A new FootballScoop study found that quarterbacks, defensive backs and wide receivers account for the largest percentage of current FBS head coaches.
|Quarterback||39||30.5%||Kliff Kingsbury, Steve Spurrier, Chris Petersen|
|Defensive back||28||21.9%||Nick Saban, Urban Meyer, Frank Beamer|
|Wide receiver||17||13.3%||David Shaw, Art Briles, Gus Malzahn|
|Linebacker||16||12.5%||Brian Kelly, Pat Fitzgerald, Kevin Sumlin|
|Offensive line||12||9.4%||Les Miles, Gary Andersen, Kevin Wilson|
|Did not play||10||7.8%||Mike Leach, David Cutcliffe, Paul Johnson|
|Tight end||5||3.9%||Gary Pinkel, Dan Mullen, Al Golden|
|Defensive line||4||3.1%||Bret Bielema, Steve Addazio, Matt Campbell|
|Running back||3||2.3%||Frank Solich, Terry Bowden, Dino Babers|
There are some fun trends to be found inside the study. For instance, all three former running backs turned FBS head coaches reside at MAC schools – Ohio’s Frank Solich, Bowling Green’s Dino Babers and Akron’s Terry Bowden. But maybe there is something more substanial we can glean here, too.
First, we must acknowledge that this study is a mere snapshot in time and a servant to circumstances. It is a study of all 128 FBS head coaches, yes, the 128 men who happen to be head coaches at this moment. It is not a study of the best 128 coaches in college football, just the ones who happen to hold those 128 jobs. As the census of the group changes next year, and the year after that, and the year after that, the numbers will change accordingly.
With that out of the way, perhaps there is something to be learned here after all.

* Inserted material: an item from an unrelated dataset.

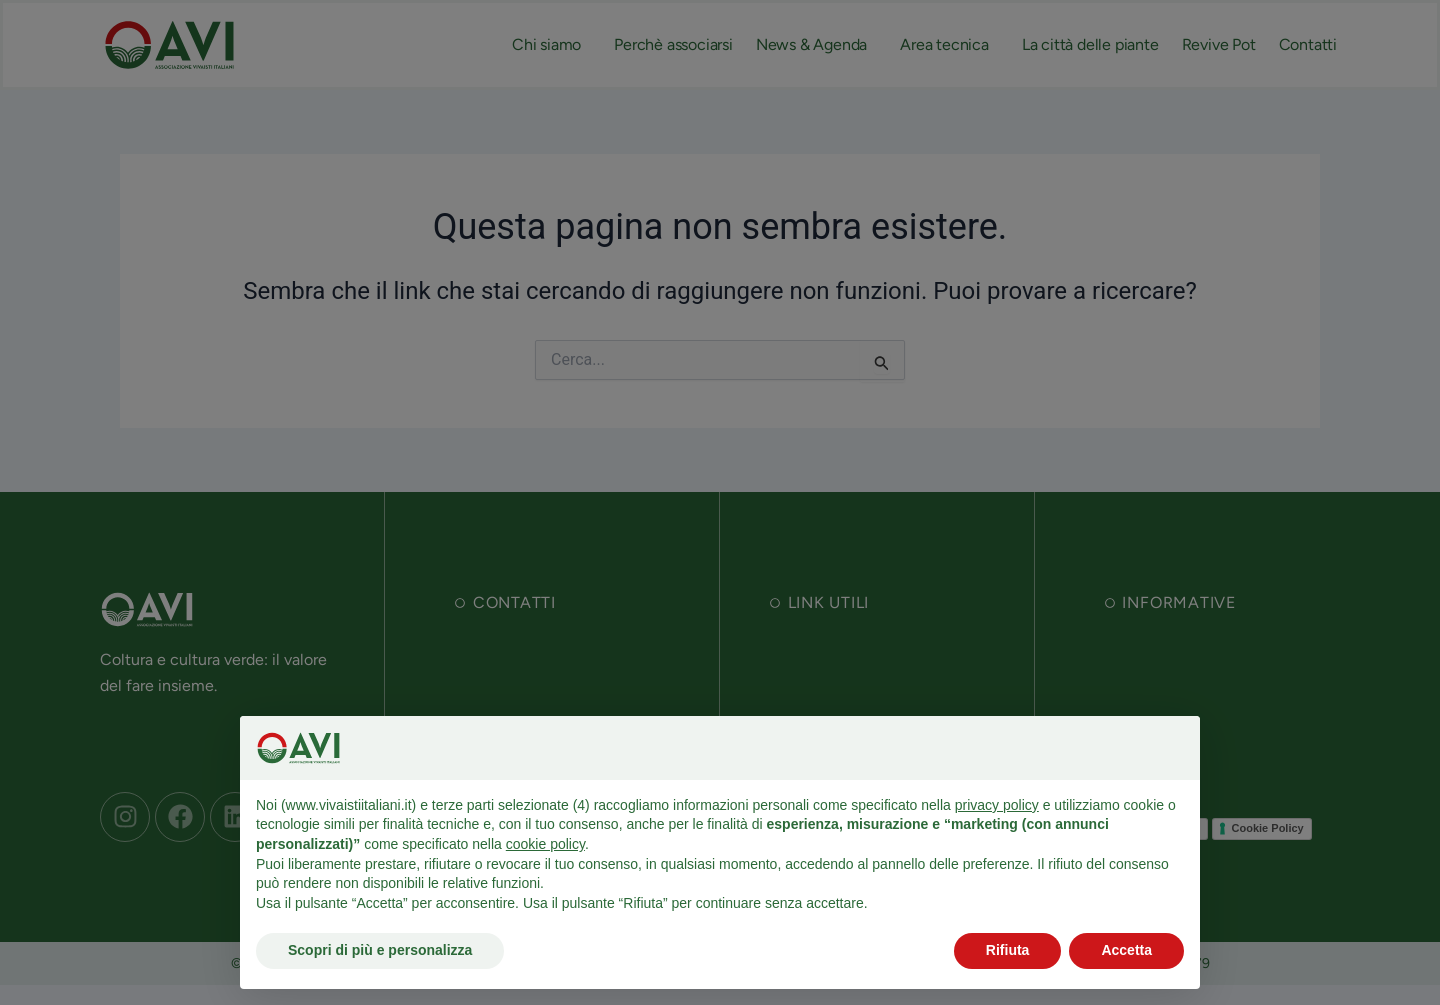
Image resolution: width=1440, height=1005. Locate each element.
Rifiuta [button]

It’s not surprising to see quarterbacks lead the pack by a substanial margin. It is the ultimate leadership position, after all. Many leaders become quarterbacks, and many quarterbacks become leaders. Either way, they often end at the same destination. Nor is it surprising to see running backs and tight ends at the bottom of the list. Running back in particular is the closest thing the game has to a plug-and-play position, and both typically represent just 1 of the 22 players on the field. It’s a numbers game. Another example of the circumstances that affect this list. One of the most prominent college coaches for the past two decades until his recent change in status – Mack Brown – was a running back in another life. However, the numbers also say that, if your end goal is to become a head coach at the highest level of college football, you’re better off not playing entirely than playing tight end, defensive line or running back.
Next to quarterbacks, defensive backs, wide receivers and linebackers most consistently turned into head coaches. If we were to play armchair psychologists, perhaps there is something about those positions that breed head coaching candidates. Maybe the nature of their positions – on the perimeter of the play, with the ability to see how action at the first level affects the second and third levels, and vice versa – creates a coach with a global understanding of the game.
This, by the way, should make Kansas State’s Bill Snyder and Louisiana-Lafayette’s Mark Hudspeth extra prepared for the duties of the job. Each played quarterback and defensive back in college.